Supplied material Block Start

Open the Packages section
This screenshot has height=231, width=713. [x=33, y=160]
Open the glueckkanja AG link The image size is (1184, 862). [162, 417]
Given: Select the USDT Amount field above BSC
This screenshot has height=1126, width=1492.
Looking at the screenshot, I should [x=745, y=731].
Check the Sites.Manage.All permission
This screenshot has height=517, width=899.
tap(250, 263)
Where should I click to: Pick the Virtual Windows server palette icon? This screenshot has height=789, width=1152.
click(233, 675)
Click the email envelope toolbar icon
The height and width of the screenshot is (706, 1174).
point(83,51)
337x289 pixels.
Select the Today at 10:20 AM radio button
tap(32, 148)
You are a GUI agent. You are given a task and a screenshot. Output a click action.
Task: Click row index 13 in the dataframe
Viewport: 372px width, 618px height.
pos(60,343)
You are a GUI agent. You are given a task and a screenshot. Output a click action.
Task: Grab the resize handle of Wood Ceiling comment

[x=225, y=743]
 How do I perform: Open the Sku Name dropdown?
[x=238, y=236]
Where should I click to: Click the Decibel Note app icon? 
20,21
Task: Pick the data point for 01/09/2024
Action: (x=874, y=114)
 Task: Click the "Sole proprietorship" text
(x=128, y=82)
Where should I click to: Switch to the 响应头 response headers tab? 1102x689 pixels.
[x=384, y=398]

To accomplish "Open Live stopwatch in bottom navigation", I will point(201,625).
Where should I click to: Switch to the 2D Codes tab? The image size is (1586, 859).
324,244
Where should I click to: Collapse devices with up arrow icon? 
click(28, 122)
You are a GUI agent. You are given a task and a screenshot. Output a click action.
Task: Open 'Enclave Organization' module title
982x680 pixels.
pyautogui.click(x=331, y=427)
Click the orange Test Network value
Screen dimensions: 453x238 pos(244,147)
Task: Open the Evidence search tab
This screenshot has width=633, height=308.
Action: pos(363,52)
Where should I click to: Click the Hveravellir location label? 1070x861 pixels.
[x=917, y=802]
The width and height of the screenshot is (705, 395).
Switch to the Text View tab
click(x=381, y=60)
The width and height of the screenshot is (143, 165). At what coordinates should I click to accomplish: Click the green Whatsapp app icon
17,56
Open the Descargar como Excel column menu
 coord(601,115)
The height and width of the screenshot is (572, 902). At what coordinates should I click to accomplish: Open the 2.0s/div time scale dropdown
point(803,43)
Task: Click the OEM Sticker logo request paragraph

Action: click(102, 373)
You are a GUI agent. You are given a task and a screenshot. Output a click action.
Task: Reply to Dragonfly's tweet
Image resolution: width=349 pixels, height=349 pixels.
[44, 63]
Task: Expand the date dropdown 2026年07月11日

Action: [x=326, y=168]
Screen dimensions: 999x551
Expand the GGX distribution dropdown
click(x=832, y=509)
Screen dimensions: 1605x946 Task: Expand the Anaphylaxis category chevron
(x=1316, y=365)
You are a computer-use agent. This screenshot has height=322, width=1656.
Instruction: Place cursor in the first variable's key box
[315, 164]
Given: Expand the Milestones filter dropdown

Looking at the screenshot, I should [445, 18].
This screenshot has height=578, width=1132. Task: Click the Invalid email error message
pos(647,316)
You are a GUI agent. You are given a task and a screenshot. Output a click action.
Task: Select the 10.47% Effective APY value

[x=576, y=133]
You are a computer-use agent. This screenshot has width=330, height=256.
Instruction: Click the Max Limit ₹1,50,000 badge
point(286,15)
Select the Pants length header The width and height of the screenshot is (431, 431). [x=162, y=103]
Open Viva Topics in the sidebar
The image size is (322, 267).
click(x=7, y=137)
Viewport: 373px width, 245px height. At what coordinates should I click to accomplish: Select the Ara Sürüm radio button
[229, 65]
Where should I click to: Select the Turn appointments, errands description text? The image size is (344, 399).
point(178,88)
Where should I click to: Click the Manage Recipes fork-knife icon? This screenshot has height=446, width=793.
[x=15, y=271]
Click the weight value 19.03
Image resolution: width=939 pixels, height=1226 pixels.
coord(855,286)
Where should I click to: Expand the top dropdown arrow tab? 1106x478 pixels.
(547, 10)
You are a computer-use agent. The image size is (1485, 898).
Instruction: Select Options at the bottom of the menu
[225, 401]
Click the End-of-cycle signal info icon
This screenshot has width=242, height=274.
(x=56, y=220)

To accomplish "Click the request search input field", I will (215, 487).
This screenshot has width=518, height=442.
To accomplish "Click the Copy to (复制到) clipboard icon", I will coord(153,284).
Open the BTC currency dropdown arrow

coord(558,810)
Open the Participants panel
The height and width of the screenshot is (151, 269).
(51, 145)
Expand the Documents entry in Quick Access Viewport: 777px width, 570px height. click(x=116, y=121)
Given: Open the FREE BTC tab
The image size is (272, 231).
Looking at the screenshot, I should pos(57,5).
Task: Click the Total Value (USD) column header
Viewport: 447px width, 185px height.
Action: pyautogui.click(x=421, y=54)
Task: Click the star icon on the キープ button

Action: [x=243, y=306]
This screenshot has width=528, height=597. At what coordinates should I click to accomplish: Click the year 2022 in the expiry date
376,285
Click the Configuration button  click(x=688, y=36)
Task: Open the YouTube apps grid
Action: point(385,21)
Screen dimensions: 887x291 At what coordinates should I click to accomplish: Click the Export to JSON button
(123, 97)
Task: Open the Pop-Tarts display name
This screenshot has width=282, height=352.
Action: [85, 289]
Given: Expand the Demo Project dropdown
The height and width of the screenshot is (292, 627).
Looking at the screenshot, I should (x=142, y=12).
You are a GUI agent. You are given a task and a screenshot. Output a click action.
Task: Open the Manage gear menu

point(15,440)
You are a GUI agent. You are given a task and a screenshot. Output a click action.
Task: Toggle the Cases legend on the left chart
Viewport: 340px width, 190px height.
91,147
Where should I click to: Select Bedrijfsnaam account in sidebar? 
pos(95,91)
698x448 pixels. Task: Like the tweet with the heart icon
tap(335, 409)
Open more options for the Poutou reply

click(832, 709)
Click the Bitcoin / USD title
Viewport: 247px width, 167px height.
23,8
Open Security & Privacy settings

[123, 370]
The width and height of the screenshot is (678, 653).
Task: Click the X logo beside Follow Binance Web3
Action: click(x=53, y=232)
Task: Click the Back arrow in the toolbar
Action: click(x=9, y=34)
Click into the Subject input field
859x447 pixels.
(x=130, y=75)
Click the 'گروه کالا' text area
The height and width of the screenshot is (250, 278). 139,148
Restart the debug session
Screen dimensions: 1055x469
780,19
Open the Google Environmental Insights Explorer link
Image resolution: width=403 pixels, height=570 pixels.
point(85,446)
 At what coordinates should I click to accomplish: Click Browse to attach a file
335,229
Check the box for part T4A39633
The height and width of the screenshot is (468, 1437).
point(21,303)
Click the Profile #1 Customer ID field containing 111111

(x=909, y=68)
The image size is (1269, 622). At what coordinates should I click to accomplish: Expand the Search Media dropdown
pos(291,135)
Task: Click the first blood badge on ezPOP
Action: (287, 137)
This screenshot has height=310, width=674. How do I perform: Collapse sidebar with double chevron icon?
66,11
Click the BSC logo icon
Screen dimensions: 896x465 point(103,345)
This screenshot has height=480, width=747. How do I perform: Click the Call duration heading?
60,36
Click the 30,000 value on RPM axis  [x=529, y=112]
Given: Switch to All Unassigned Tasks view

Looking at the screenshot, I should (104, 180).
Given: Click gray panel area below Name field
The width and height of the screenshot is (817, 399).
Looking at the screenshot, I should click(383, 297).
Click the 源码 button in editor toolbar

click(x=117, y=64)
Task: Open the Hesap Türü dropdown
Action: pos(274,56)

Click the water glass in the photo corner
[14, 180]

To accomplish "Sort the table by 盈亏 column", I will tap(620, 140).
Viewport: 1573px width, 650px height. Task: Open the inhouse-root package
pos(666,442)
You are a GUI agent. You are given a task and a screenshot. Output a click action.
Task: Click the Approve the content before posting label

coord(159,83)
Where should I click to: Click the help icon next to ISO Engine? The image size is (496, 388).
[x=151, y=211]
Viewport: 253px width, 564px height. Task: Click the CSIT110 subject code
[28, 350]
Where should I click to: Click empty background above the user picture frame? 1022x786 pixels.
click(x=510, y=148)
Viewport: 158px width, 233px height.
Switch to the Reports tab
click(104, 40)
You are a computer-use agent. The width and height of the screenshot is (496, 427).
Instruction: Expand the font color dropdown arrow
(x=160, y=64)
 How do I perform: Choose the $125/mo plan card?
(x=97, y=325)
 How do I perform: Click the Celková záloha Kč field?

Supplied material Block End

Task objective -> Working through the records above, copy each line in which "computer" is found.

Answer space ->
You are a computer-use agent. This screenshot has height=322, width=1656.
You are a computer-use agent. This screenshot has width=330, height=256.
You are a computer-use agent. The image size is (1485, 898).
You are a computer-use agent. The width and height of the screenshot is (496, 427).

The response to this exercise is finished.